Madrid City Council closes legendary Barcelo Theater for a year due to excess savings | Madrid news

The future of the Teatro Barceló nightclub has not ceased to shake since the Madrid City Council issued a decision to close the establishment, as punishment for twice exceeding the limit of 990 people during 2023 – out of only 600 users -. The old Pacha nightclub closed its doors in July of this year in the final turn of the scenario of the ongoing legal war with the Consistorio, after the precautionary measures that imposed justice were lifted last month. All this despite the fact that the defense of Noche Madrid, owner of entertainment and shows in the Community of Madrid, asserted that “the risk of risk has not been overcome” and that there is “no risk to people”. A struggle that condemns nightclub workers and companies in Madrid to a “death penalty,” according to the Osio platform, as attacks on festival hall audiences often mean economic suffocation.

Around the end of the morning, three municipal police agents arrived at the facility accompanied by several municipal government employees to formalize the symbolic festival hall area. It arrives after the court appreciates the precautionary measures requested by the local prosecutor and paralyzes the area for the past two months. But the Barceló Theater lost its lifeline after just one week, as the judge helped the case and decided to lift the precautionary measures. The trial will continue for a year if the appeal against the lifting of the precautionary measures being handled by Noche Madrid’s legal team is unsuccessful. “The intention is to offer the resource as soon as possible and try to make it as flexible as possible, because here there are many families living in this situation and it is a situation for which there is no reason,” confirms Silverio Purcell, one of the lawyers of the leisure association.

The hosts’ argument is that the security standards set by the ADA are “arbitrary”, that the violations do not pose a risk to users and that the problem lies in the regulation that regulates the restrictions: “On the ground, this is the saying ‘Noche Madrid’. However, the Ayuntamiento maintains outdated instructions at all times,” says Purcell. The Urban, Environment and Mobility District came up with these explanations, and its delegate Borja Carabante came back to confirm that over the past few years, overcoming the difficulties at the Barceló Theater “puts the safety of those attending at risk.”

The struggle over aforos in night entertainment venues comes from Lejos. It dates back to 1997, when the Chamber of Deputies, then under the mandate of José María Álvarez del Manzano, approved the General Plan for the Organization of Urban Areas (PGOU). That document created “urban types” that allocated the tax base according to type of activity and allowed exemptions for up to 600 or more people in peripheral areas. “In Madrid, the savings are calculated through the map, not through the security of the site,” criticizes Vicente Pezqueta.

This means that from locations with the same dimensions, emergency exits and evacuation plans can have different costs due to their location in different neighborhoods. In the capital, for 30 years, the number of people allowed on a site depends not only on technical security standards, but also on their location.
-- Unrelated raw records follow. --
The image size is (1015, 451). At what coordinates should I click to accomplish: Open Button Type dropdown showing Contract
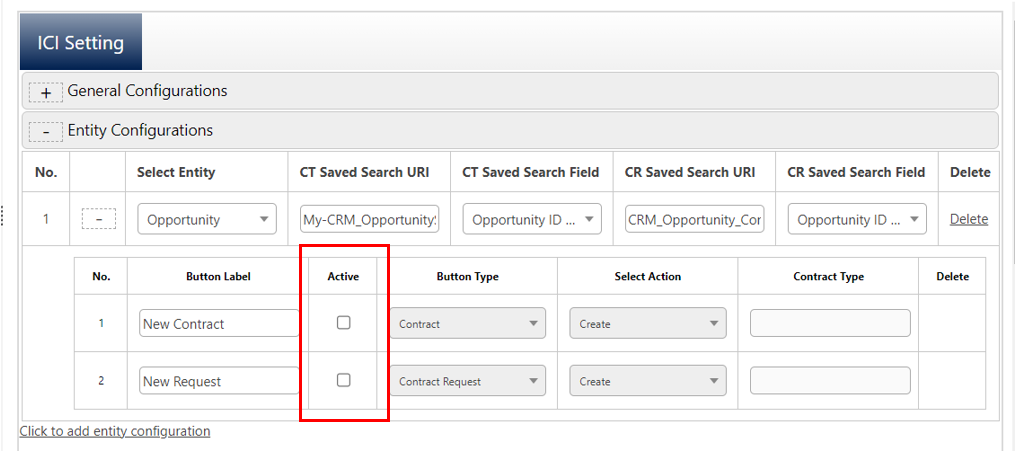point(467,324)
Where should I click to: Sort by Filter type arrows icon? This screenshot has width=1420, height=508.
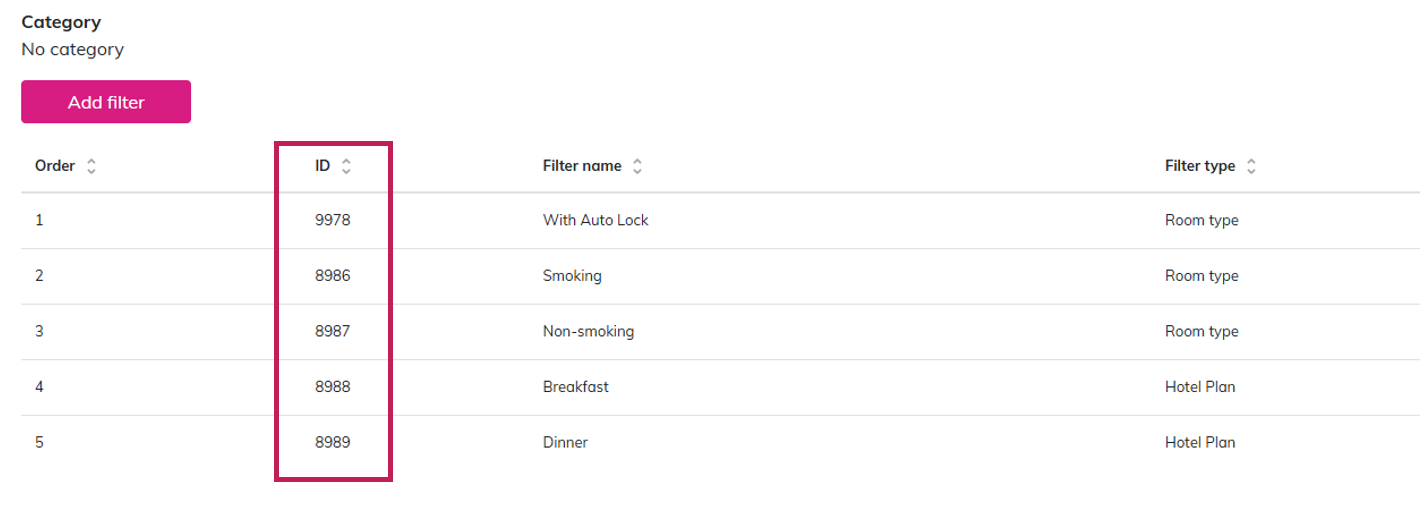(x=1251, y=166)

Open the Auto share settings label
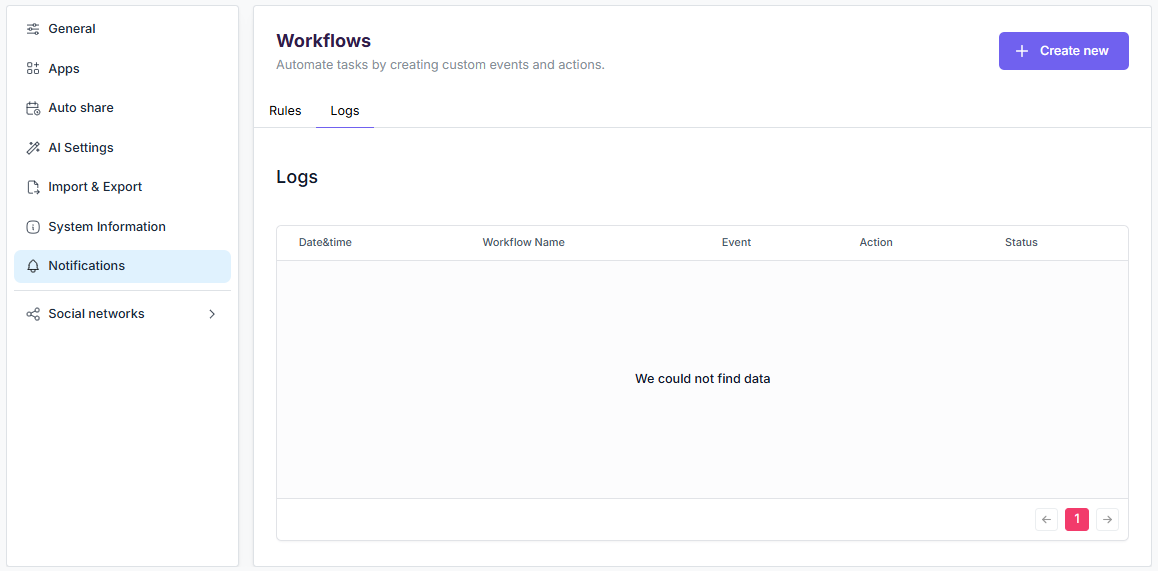(81, 108)
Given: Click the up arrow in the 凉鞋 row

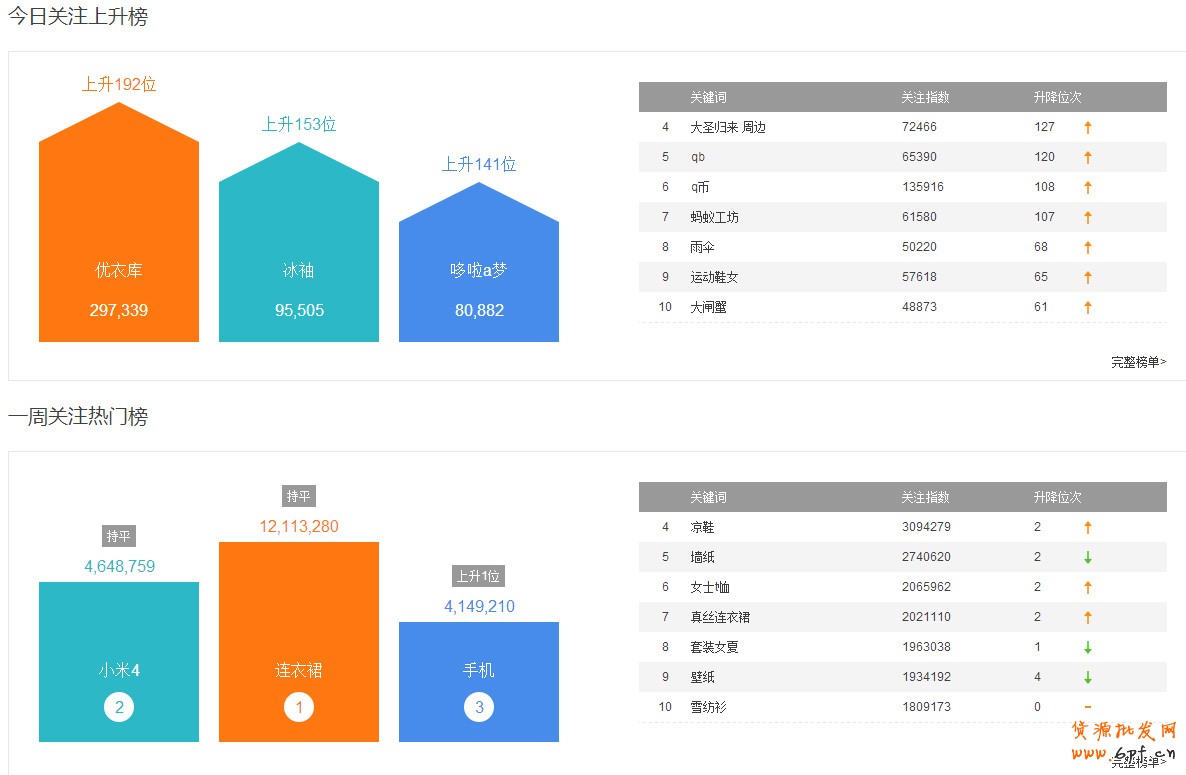Looking at the screenshot, I should [1088, 527].
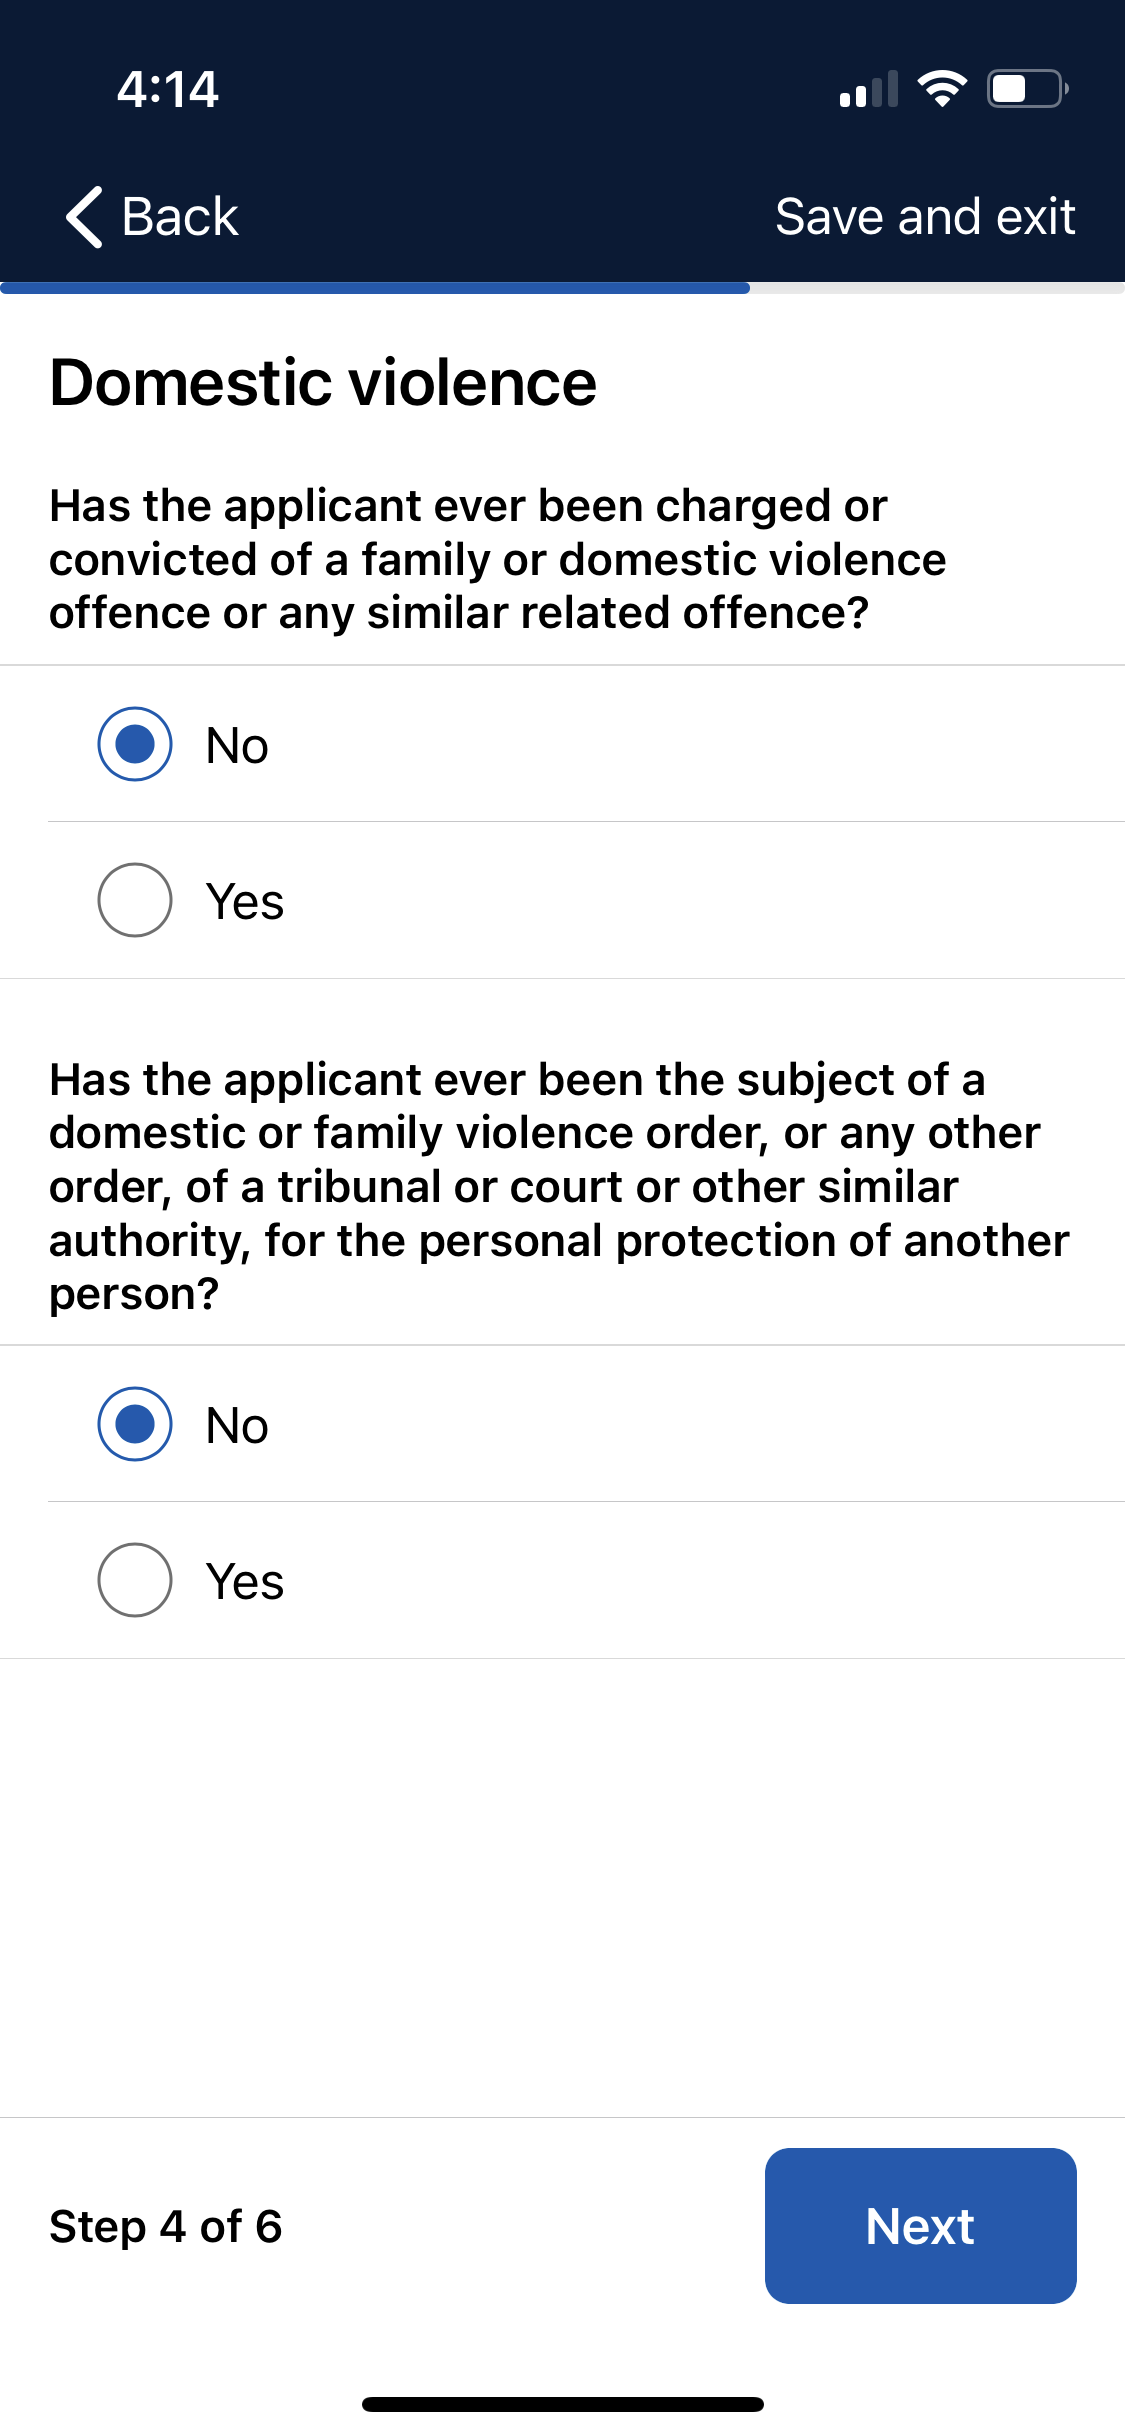The image size is (1125, 2436).
Task: Tap the "Yes" label under the first question
Action: tap(245, 901)
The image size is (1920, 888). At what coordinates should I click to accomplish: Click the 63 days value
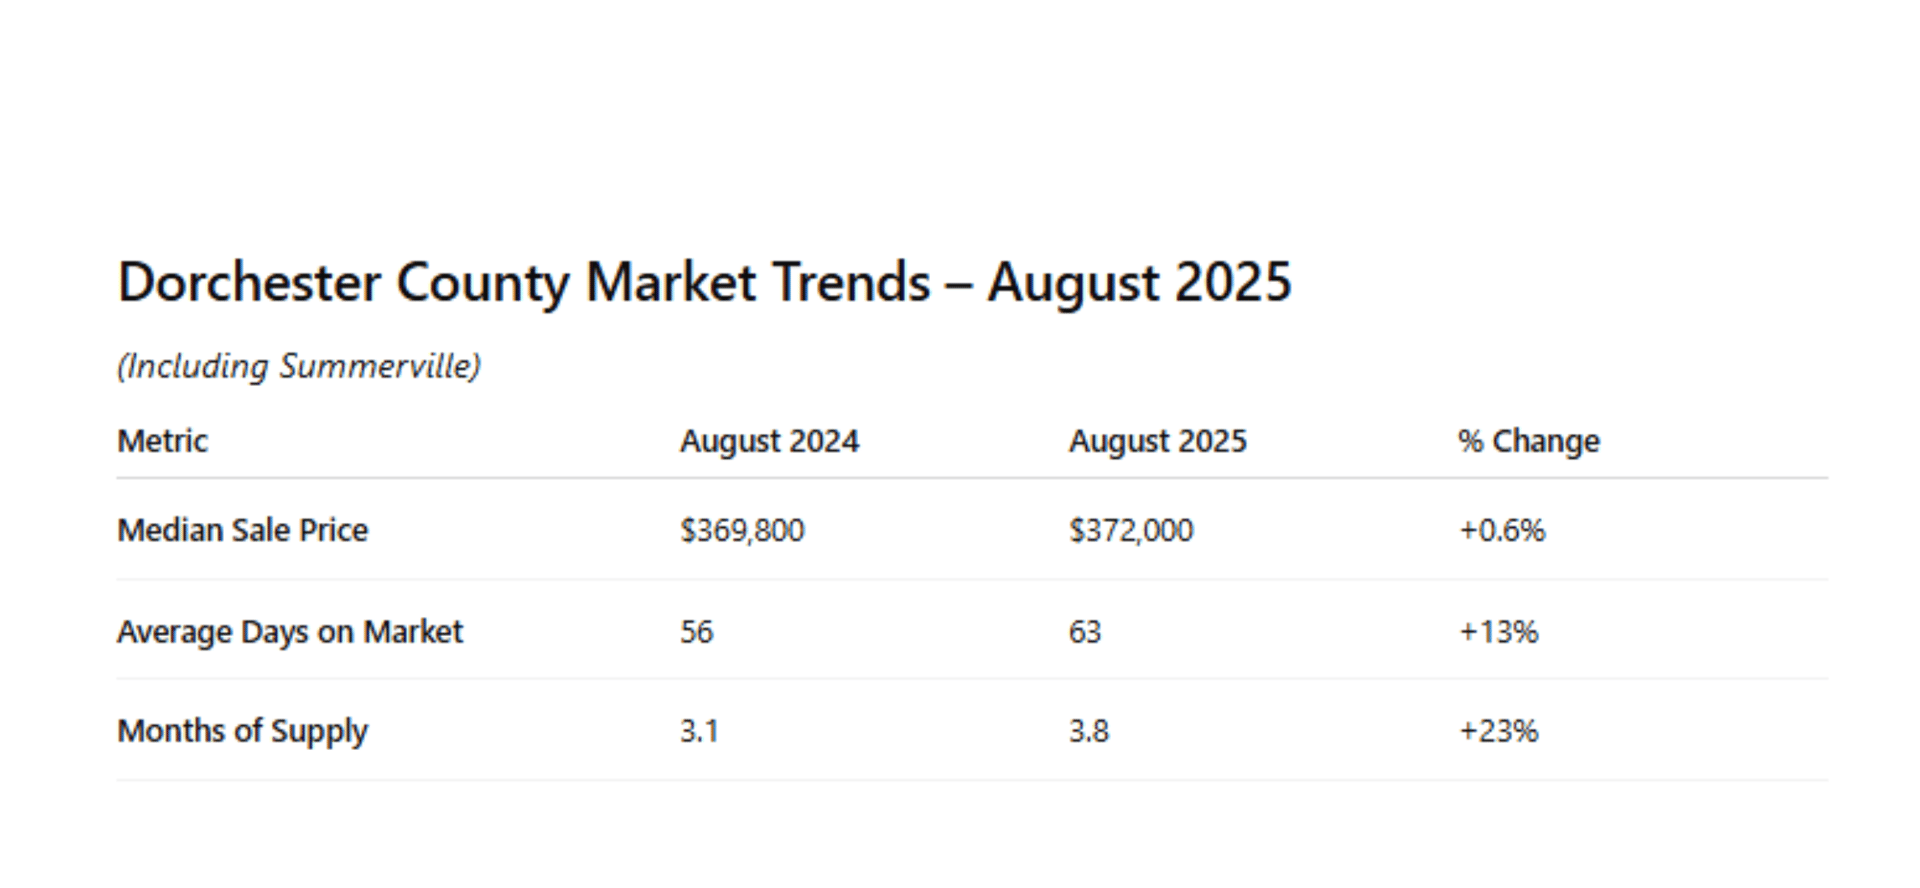click(1085, 632)
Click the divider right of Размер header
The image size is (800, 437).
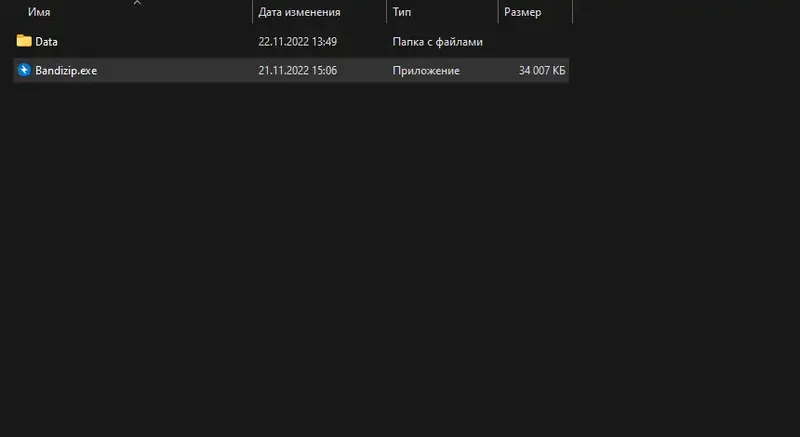(x=572, y=12)
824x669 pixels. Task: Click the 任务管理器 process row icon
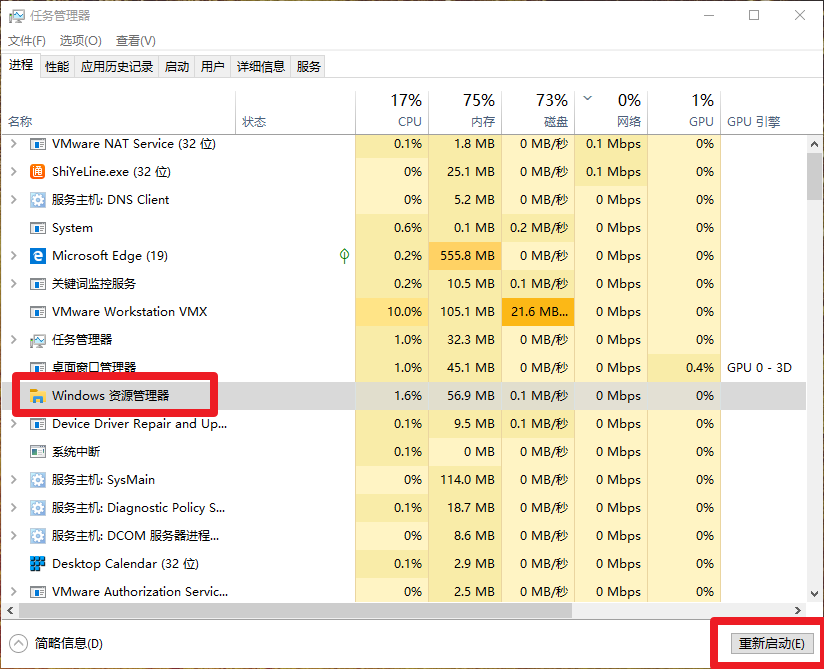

For guests, this is… Status quo It has clear consequences: it penalizes firms in the center and, to some extent, favors firms on the margins. In areas like Vallekas, where ZPAE – Special Sound Protection Zones – regulate working hours but do not act with the same severity, local residents can receive more generous contributions. Meanwhile, in the center, where the Teatro Barceló is located, including spaces with sufficient counters and exits, it faces an administrative limit that can only be modified if management is implemented in the ERIU, a measure that allows the economy to be adapted to technical security standards.

La Plataforma por el Ocio insists that there is a “negotiation process” underway between the hostel and the Ayuntamiento. Noche Madrid singer, Vicente Pezqueta, confirms that Carabante promised the entity a false announcement of a hypothetical reform of the Los Avros decree. “We heard about the two meetings: September 10 and October 29. But the document was never read.” Since then he has not received any bad news. The official spokesman for the Consistorio avoids providing details about these negotiations and merely declares that “Unitamiento always maintains dialogue with all sectors.”

The case of Teatro Barceló is not the first, and now Madrid entrepreneurs fear that the problem of losses will affect other venues that are smaller and less popular than the Teatro Barceló nightclub. In June, Coco’s Room, on Alcala Street, was closed after an inspection revealed 898 people in a space officially open to 520 people. The administration ordered an investigation and opened a means to impose sanctions. However, this same file includes a technical report, which, by applying the Technical Building Code, calculates that the site has the capacity to evacuate more than 1,400 people. In August, the court also issued a decision to take precautionary measures in favor of Koko. The contradiction is clear: the Bomberos see it as safe for more helpers, but the agency, which supports itself in the ZPAE, keeps the administrative burden at a low cost.

The confrontation between Ayuntamiento and nightlife is particularly disturbing for hotel professionals because it arrives at a sweet moment for the sector, as the spokesman for the Ocio platform, Jesús Martínez, pointed out this year: “The conflict that is being addressed has an inevitable train shock between buildings and companies in the service sector and there is the urban planning delegation of Borja Carabante at the best moment in the history of gastronomy and nightlife and offers Madrid as a tourist attraction and wealth generator for the city.”